The records below hold a stretch from the line with "The image size is (769, 548)." through the line with "Select the lightning"; return exactly those lines, ends included, and nothing more.

*** Given entries Section Begins ***

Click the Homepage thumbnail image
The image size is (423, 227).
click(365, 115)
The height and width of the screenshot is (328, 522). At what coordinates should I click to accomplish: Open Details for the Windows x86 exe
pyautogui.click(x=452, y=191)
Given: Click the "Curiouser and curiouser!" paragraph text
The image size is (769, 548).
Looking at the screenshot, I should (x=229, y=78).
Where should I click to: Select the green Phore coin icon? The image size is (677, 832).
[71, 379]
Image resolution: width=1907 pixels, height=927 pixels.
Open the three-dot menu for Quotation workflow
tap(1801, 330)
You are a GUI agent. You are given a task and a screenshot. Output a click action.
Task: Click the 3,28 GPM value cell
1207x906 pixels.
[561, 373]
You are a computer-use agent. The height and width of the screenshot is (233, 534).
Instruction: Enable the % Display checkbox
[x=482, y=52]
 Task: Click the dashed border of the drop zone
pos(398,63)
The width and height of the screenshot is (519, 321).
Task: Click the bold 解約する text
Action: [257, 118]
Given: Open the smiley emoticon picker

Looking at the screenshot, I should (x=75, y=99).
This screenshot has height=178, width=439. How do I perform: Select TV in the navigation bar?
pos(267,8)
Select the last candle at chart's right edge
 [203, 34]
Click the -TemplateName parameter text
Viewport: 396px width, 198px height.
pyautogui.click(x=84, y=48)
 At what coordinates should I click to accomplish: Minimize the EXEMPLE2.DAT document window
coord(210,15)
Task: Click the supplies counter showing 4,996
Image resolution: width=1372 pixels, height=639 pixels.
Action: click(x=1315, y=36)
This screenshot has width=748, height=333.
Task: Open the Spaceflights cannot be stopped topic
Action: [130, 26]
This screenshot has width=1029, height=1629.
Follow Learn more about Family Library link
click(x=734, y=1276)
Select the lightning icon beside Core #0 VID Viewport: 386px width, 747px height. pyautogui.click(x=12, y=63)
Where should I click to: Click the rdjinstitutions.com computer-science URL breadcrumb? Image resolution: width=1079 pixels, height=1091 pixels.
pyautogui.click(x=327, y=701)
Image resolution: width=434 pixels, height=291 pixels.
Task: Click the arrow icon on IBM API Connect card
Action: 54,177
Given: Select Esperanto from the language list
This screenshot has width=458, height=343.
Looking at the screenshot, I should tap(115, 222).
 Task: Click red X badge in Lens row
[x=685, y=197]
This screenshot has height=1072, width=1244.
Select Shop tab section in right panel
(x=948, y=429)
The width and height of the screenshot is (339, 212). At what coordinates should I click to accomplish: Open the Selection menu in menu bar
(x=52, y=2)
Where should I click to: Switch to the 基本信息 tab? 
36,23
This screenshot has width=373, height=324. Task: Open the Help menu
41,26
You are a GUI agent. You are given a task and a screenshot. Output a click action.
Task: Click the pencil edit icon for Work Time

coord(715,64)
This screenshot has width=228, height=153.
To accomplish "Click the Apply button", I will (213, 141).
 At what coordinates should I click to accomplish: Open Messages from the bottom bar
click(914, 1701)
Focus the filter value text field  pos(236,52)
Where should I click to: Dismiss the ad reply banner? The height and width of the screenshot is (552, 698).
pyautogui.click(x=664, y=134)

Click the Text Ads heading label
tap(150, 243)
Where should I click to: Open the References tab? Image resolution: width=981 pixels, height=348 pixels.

*** Given entries Section Ends ***

● **Exercise result**
The image size is (769, 548).
Looking at the screenshot, I should (x=229, y=78).
Where should I click to: Select the green Phore coin icon? The image size is (677, 832).
[71, 379]
Image resolution: width=1907 pixels, height=927 pixels.
Open the three-dot menu for Quotation workflow
tap(1801, 330)
You are a GUI agent. You are given a task and a screenshot. Output a click action.
Task: Click the 3,28 GPM value cell
1207x906 pixels.
[561, 373]
You are a computer-use agent. The height and width of the screenshot is (233, 534).
Instruction: Enable the % Display checkbox
[x=482, y=52]
 Task: Click the dashed border of the drop zone
pos(398,63)
The width and height of the screenshot is (519, 321).
Task: Click the bold 解約する text
Action: [257, 118]
Given: Open the smiley emoticon picker

Looking at the screenshot, I should (x=75, y=99).
This screenshot has height=178, width=439. How do I perform: Select TV in the navigation bar?
pos(267,8)
Select the last candle at chart's right edge
 [203, 34]
Click the -TemplateName parameter text
Viewport: 396px width, 198px height.
pyautogui.click(x=84, y=48)
 At what coordinates should I click to accomplish: Minimize the EXEMPLE2.DAT document window
coord(210,15)
Task: Click the supplies counter showing 4,996
Image resolution: width=1372 pixels, height=639 pixels.
Action: click(x=1315, y=36)
This screenshot has width=748, height=333.
Task: Open the Spaceflights cannot be stopped topic
Action: [130, 26]
This screenshot has width=1029, height=1629.
Follow Learn more about Family Library link
click(x=734, y=1276)
Select the lightning icon beside Core #0 VID Viewport: 386px width, 747px height. pyautogui.click(x=12, y=63)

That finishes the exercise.